The submission that the verdict was unreasonable

[14] In support of the second ground Mr Lithgow referred to the fact that the conviction was only on the first of 2 counts into which the indictment has been divided following the defence closing, that of possession of cannabis outside the house.The appellant was acquitted on a second count of possession of cannabis inside the house, in respect of which the jury plainly accepted his explanation that it was for his personal use and not for supply.

[15] The cannabis the subject of the second count was located by the police on 31 December 2001 in the course of executing the search warrant.The appellant showed the police a shoebox taken from his bedroom containing two Glad snap-lock bags containing a total of 41.1 grams of cannabis plant.As the police were searching the house the appellant said he wished to speak to a solicitor.They directed him to use a portable telephone from the back doorstep and asked him to remain there.The appellant went outside and shortly after it was noticed that he had disappeared.The officer in charge of the search found him walking towards the officer from a point which a sketch plan showed to be in the general vicinity of an old hen house, the area around which was overgrown except for a clear path to it from the house.On the roof of the hen house the police found a plastic bucket lying on its side with the lid off. Inside it was a beer carton containing a plastic bag with 298 grams of cannabis and three snap-lock Glad plastic bags of the kind found in the shoebox taken from the accused's bedroom; each contained some 26 grams of cannabis.
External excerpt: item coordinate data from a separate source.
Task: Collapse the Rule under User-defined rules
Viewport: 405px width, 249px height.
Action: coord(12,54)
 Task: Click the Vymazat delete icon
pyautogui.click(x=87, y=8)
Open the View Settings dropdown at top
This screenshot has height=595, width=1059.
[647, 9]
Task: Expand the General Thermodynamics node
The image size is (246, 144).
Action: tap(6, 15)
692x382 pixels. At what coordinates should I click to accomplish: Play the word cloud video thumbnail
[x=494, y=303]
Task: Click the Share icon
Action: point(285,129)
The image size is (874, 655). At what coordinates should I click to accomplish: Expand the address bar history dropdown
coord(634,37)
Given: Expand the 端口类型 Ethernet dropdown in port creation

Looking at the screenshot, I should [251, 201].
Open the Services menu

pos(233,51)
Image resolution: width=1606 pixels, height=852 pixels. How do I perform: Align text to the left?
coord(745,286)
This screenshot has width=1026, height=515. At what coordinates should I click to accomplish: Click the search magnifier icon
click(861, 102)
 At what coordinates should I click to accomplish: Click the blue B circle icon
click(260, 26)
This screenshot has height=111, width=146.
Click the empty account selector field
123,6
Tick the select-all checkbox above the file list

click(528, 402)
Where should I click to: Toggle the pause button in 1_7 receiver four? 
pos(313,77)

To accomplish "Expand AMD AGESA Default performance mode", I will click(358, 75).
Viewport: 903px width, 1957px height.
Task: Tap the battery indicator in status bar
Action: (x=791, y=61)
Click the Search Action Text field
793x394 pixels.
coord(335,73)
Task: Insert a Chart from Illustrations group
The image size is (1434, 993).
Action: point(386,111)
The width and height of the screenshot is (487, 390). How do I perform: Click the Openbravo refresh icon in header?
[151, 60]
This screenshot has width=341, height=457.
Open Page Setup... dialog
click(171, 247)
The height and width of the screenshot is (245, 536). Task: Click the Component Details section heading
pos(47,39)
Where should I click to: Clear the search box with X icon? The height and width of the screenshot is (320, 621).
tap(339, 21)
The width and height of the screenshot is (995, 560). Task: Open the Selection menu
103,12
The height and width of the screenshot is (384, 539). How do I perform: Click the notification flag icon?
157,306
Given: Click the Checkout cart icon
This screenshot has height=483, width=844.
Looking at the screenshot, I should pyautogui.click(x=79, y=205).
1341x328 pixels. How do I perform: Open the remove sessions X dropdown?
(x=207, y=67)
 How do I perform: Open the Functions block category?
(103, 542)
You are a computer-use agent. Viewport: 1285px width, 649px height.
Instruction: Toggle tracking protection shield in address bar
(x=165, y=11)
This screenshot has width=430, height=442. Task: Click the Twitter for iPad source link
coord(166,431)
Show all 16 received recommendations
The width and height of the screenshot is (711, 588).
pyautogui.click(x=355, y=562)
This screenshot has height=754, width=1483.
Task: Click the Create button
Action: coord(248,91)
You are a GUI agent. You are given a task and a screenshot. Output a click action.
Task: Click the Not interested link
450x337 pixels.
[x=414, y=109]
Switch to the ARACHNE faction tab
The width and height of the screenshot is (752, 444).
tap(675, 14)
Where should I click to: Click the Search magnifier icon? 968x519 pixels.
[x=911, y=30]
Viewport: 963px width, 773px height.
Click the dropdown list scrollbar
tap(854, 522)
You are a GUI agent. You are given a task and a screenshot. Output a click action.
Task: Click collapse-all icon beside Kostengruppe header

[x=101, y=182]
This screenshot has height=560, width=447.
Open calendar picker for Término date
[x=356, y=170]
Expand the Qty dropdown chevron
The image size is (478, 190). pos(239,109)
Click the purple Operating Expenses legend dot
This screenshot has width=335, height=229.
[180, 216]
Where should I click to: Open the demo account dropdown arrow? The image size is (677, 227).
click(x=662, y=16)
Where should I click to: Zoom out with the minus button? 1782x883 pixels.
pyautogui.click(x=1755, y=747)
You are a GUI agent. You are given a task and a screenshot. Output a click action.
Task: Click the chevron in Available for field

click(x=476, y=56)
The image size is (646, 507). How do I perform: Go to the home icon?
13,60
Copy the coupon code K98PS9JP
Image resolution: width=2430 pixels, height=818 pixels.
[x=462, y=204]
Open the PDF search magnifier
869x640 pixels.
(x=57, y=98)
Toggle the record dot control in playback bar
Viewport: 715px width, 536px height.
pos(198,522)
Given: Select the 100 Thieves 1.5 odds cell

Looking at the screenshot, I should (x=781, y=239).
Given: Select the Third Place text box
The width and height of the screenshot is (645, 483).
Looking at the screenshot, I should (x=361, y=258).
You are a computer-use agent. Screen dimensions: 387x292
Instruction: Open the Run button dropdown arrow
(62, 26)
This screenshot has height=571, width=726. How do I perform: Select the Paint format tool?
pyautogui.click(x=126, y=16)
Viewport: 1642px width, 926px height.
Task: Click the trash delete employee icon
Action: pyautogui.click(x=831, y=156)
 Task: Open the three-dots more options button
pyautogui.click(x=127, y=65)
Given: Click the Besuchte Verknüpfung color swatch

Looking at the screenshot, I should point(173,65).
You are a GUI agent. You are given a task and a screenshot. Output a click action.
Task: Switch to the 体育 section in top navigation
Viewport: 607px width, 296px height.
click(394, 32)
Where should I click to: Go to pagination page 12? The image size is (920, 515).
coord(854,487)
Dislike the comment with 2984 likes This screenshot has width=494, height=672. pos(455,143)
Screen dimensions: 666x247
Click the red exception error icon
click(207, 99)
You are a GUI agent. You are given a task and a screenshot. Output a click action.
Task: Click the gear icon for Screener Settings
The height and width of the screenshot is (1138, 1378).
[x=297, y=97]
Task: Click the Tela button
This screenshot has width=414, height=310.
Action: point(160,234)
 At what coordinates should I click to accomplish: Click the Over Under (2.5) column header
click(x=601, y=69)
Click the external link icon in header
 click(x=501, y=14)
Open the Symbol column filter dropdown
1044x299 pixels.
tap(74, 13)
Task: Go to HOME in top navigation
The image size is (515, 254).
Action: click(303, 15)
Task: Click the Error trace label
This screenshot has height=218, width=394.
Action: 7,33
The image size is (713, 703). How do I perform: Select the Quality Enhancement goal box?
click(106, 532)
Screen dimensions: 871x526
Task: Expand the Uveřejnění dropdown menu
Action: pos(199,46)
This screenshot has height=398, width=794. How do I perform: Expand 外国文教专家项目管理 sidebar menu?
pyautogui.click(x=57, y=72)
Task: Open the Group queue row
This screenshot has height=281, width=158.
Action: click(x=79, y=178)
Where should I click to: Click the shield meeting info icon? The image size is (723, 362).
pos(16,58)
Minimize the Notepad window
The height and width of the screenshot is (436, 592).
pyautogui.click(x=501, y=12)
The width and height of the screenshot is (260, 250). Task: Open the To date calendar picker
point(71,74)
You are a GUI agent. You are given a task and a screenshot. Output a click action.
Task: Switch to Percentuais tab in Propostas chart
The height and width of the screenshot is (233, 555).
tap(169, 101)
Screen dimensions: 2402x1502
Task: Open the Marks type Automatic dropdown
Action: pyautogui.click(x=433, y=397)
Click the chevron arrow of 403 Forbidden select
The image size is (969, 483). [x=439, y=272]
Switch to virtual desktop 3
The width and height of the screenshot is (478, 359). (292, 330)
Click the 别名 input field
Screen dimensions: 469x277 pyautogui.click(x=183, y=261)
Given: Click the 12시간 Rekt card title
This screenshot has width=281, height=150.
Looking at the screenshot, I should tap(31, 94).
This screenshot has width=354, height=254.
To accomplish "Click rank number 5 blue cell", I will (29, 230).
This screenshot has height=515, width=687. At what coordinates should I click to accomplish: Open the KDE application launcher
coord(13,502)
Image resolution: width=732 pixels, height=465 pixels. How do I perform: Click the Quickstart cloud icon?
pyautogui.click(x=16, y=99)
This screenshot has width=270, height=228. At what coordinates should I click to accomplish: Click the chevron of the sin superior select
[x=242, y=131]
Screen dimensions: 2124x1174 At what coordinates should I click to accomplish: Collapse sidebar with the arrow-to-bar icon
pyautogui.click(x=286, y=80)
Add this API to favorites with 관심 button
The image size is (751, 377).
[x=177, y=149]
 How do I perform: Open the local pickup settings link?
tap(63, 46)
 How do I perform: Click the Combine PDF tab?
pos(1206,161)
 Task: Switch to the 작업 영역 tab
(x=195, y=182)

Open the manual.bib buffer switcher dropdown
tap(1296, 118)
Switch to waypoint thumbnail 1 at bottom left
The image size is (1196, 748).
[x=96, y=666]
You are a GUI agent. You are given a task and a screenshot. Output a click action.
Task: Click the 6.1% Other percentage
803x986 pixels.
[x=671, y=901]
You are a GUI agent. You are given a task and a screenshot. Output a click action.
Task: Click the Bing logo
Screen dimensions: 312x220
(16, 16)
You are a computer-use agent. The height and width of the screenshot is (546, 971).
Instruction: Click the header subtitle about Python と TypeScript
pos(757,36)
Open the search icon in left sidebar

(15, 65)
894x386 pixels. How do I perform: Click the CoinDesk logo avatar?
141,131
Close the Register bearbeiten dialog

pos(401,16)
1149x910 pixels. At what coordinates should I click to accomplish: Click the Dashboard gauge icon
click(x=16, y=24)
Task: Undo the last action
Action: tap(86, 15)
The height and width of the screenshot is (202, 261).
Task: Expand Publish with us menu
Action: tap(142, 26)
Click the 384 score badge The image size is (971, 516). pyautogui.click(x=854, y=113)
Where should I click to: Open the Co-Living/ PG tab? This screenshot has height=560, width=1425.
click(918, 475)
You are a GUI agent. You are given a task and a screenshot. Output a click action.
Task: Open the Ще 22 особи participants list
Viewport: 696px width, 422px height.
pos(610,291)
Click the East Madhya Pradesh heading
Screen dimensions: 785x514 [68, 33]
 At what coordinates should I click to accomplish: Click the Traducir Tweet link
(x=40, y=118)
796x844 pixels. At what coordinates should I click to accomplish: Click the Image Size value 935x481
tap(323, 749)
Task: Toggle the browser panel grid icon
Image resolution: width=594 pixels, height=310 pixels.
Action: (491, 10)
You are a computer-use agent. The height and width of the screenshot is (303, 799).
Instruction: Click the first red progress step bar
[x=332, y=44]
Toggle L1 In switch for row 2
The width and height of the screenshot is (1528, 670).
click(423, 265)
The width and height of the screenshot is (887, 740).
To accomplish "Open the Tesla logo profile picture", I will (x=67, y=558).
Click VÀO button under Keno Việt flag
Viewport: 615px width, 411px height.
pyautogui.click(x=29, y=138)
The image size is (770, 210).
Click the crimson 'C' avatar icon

[16] Ms Jelaoe for the Crown relied on evidence that (1) the location of the cannabis at the property leased and occupied by the appellant and being some 60 to 80 metres away from the nearest house; (2) the cardboard beer box containing the cannabis at the hen house was dry, there being no leaf litter or other matter lying on it he had the impression that the bucket had been put there recently; and (3) located in the appellant's wallet was a piece of paper containing a list of names and figures of the kind known as a "tick list" frequently kept by drug dealers.Taken with the accused's conduct in disappearing and returning from the general direction of the hen house, Ms Jelaoe submitted that there was ample material to justify the jury's verdict.

[17] Mr Lithgow submitted that the outside cannabis could have been in the possession of anyone.He referred to the appellant's evidence that his property adjoined an 80-acre block accessed by workers coming to perform weeding, by one of the owners of the company and by other the workers; the area could be described as communal.The hen house is accessible to the adjoining property where there has been a problem with vandals.

[18] Mr Lithgow pointed to the individual explanations available in respect of each of the items relied upon by the Crown, including the accused's account that the supposed "tick list" was in fact a record of lawful sales of home-made wine.Mr Lithgow submitted that not only was there no direct evidence, such as finger prints, supporting the Crown case but there was the contrary indication that no packaging or scales of the kind to be expected to be in the possession of a dealer were found at the house.

[19] We are however satisfied that the facts referred to in paragraphs [15-16], taken in combination, provide ample basis for a jury conclusion that the only realistic assessment of the evidence was of the accused's possession of the outside cannabis.On that basis the verdict on Count 1 was clearly open to them.

Result

[20] The appeal is accordingly dismissed.